EXERCISE: Your answer should be an exact copy of every record.

[Data extracted from a collection]
----------------------------------------

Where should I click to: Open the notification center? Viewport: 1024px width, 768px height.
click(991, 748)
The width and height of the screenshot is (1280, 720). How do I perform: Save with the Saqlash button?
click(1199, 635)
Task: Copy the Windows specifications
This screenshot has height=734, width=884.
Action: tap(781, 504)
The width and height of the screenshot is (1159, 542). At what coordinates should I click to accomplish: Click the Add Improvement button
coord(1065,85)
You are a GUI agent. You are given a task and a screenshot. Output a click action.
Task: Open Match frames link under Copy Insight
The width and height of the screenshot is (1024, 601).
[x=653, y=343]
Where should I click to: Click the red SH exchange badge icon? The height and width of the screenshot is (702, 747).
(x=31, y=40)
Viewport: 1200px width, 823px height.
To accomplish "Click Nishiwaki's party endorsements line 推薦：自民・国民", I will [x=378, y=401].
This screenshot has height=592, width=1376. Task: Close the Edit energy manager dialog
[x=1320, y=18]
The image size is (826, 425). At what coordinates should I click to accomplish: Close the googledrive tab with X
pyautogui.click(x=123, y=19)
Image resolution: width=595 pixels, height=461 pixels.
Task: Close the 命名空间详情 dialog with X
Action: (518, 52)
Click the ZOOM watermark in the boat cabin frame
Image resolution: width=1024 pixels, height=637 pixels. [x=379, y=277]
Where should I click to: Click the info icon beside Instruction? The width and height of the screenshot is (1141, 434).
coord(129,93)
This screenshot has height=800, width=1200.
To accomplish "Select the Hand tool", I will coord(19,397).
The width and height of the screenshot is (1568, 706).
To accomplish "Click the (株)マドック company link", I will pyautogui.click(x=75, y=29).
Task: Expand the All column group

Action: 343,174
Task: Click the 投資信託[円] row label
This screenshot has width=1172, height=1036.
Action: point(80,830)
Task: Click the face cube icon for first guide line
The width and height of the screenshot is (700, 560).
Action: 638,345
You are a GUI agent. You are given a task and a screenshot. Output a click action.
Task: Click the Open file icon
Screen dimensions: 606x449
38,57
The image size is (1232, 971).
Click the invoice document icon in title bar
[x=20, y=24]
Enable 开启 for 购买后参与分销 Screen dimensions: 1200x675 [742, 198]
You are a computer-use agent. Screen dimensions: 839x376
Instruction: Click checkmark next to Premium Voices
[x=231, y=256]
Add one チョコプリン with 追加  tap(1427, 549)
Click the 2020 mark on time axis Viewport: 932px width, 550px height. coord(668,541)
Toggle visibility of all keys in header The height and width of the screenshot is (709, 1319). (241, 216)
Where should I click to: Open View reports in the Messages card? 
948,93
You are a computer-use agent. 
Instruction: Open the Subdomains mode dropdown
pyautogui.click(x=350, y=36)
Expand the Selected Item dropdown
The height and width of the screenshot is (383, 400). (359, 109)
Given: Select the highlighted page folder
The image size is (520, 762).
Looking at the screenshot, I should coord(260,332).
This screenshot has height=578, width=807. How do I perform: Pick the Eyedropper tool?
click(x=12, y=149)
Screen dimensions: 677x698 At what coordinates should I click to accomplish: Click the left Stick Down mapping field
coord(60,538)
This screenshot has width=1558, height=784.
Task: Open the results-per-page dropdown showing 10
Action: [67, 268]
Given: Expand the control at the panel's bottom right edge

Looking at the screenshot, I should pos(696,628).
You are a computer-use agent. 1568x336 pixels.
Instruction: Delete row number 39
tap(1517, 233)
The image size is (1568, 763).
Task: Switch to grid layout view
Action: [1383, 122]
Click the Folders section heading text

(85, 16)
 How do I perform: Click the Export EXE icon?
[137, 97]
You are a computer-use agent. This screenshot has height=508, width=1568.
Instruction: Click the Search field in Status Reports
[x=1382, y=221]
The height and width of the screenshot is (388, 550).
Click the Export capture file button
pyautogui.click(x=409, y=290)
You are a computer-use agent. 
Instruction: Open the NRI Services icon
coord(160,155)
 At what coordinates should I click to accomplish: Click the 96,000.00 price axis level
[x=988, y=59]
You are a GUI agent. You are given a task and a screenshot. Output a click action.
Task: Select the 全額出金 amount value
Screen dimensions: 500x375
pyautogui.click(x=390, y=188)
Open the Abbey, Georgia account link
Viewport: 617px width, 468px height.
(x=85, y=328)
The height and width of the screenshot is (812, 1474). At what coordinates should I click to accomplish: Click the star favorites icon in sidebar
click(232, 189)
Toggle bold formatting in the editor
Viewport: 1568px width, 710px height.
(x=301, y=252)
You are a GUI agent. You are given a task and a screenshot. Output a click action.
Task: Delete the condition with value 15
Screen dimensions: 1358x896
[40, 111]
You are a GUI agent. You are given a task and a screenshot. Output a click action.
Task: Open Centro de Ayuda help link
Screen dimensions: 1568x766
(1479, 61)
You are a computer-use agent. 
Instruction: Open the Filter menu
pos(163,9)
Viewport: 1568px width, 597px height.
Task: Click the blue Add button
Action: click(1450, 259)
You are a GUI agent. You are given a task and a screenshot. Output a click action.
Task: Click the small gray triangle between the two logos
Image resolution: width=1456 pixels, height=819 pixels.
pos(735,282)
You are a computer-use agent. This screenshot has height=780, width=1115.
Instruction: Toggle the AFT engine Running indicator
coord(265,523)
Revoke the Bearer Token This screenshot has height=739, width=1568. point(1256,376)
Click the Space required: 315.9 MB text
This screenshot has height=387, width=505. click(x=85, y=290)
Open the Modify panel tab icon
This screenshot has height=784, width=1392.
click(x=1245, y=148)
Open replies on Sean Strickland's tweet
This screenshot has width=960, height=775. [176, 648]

----------------------------------------

REPLY:
Where should I click to: Open the notification center? Viewport: 1024px width, 768px height.
click(991, 748)
The width and height of the screenshot is (1280, 720). How do I perform: Save with the Saqlash button?
click(1199, 635)
Task: Copy the Windows specifications
This screenshot has height=734, width=884.
Action: tap(781, 504)
The width and height of the screenshot is (1159, 542). At what coordinates should I click to accomplish: Click the Add Improvement button
coord(1065,85)
You are a GUI agent. You are given a task and a screenshot. Output a click action.
Task: Open Match frames link under Copy Insight
The width and height of the screenshot is (1024, 601).
[x=653, y=343]
Where should I click to: Click the red SH exchange badge icon? The height and width of the screenshot is (702, 747).
(x=31, y=40)
Viewport: 1200px width, 823px height.
To accomplish "Click Nishiwaki's party endorsements line 推薦：自民・国民", I will [x=378, y=401].
This screenshot has height=592, width=1376. Task: Close the Edit energy manager dialog
[x=1320, y=18]
The image size is (826, 425). At what coordinates should I click to accomplish: Close the googledrive tab with X
pyautogui.click(x=123, y=19)
Image resolution: width=595 pixels, height=461 pixels.
Task: Close the 命名空间详情 dialog with X
Action: (518, 52)
Click the ZOOM watermark in the boat cabin frame
Image resolution: width=1024 pixels, height=637 pixels. [x=379, y=277]
Where should I click to: Click the info icon beside Instruction? The width and height of the screenshot is (1141, 434).
coord(129,93)
This screenshot has height=800, width=1200.
To accomplish "Select the Hand tool", I will coord(19,397).
The width and height of the screenshot is (1568, 706).
To accomplish "Click the (株)マドック company link", I will pyautogui.click(x=75, y=29).
Task: Expand the All column group

Action: 343,174
Task: Click the 投資信託[円] row label
This screenshot has width=1172, height=1036.
Action: point(80,830)
Task: Click the face cube icon for first guide line
The width and height of the screenshot is (700, 560).
Action: 638,345
You are a GUI agent. You are given a task and a screenshot. Output a click action.
Task: Click the Open file icon
Screen dimensions: 606x449
38,57
The image size is (1232, 971).
Click the invoice document icon in title bar
[x=20, y=24]
Enable 开启 for 购买后参与分销 Screen dimensions: 1200x675 [742, 198]
You are a computer-use agent. Screen dimensions: 839x376
Instruction: Click checkmark next to Premium Voices
[x=231, y=256]
Add one チョコプリン with 追加  tap(1427, 549)
Click the 2020 mark on time axis Viewport: 932px width, 550px height. coord(668,541)
Toggle visibility of all keys in header The height and width of the screenshot is (709, 1319). (241, 216)
Where should I click to: Open View reports in the Messages card? 
948,93
You are a computer-use agent. 
Instruction: Open the Subdomains mode dropdown
pyautogui.click(x=350, y=36)
Expand the Selected Item dropdown
The height and width of the screenshot is (383, 400). (359, 109)
Given: Select the highlighted page folder
The image size is (520, 762).
Looking at the screenshot, I should coord(260,332).
This screenshot has height=578, width=807. How do I perform: Pick the Eyedropper tool?
click(x=12, y=149)
Screen dimensions: 677x698 At what coordinates should I click to accomplish: Click the left Stick Down mapping field
coord(60,538)
This screenshot has width=1558, height=784.
Task: Open the results-per-page dropdown showing 10
Action: [67, 268]
Given: Expand the control at the panel's bottom right edge

Looking at the screenshot, I should pos(696,628).
You are a computer-use agent. 1568x336 pixels.
Instruction: Delete row number 39
tap(1517, 233)
The image size is (1568, 763).
Task: Switch to grid layout view
Action: [1383, 122]
Click the Folders section heading text

(85, 16)
 How do I perform: Click the Export EXE icon?
[137, 97]
You are a computer-use agent. This screenshot has height=508, width=1568.
Instruction: Click the Search field in Status Reports
[x=1382, y=221]
The height and width of the screenshot is (388, 550).
Click the Export capture file button
pyautogui.click(x=409, y=290)
You are a computer-use agent. 
Instruction: Open the NRI Services icon
coord(160,155)
 At what coordinates should I click to accomplish: Click the 96,000.00 price axis level
[x=988, y=59]
You are a GUI agent. You are given a task and a screenshot. Output a click action.
Task: Select the 全額出金 amount value
Screen dimensions: 500x375
pyautogui.click(x=390, y=188)
Open the Abbey, Georgia account link
Viewport: 617px width, 468px height.
(x=85, y=328)
The height and width of the screenshot is (812, 1474). At what coordinates should I click to accomplish: Click the star favorites icon in sidebar
click(232, 189)
Toggle bold formatting in the editor
Viewport: 1568px width, 710px height.
(x=301, y=252)
You are a GUI agent. You are given a task and a screenshot. Output a click action.
Task: Delete the condition with value 15
Screen dimensions: 1358x896
[40, 111]
You are a GUI agent. You are given a task and a screenshot. Output a click action.
Task: Open Centro de Ayuda help link
Screen dimensions: 1568x766
(1479, 61)
You are a computer-use agent. 
Instruction: Open the Filter menu
pos(163,9)
Viewport: 1568px width, 597px height.
Task: Click the blue Add button
Action: click(1450, 259)
You are a GUI agent. You are given a task and a screenshot. Output a click action.
Task: Click the small gray triangle between the two logos
Image resolution: width=1456 pixels, height=819 pixels.
pos(735,282)
You are a computer-use agent. This screenshot has height=780, width=1115.
Instruction: Toggle the AFT engine Running indicator
coord(265,523)
Revoke the Bearer Token This screenshot has height=739, width=1568. point(1256,376)
Click the Space required: 315.9 MB text
This screenshot has height=387, width=505. click(x=85, y=290)
Open the Modify panel tab icon
This screenshot has height=784, width=1392.
click(x=1245, y=148)
Open replies on Sean Strickland's tweet
This screenshot has width=960, height=775. [176, 648]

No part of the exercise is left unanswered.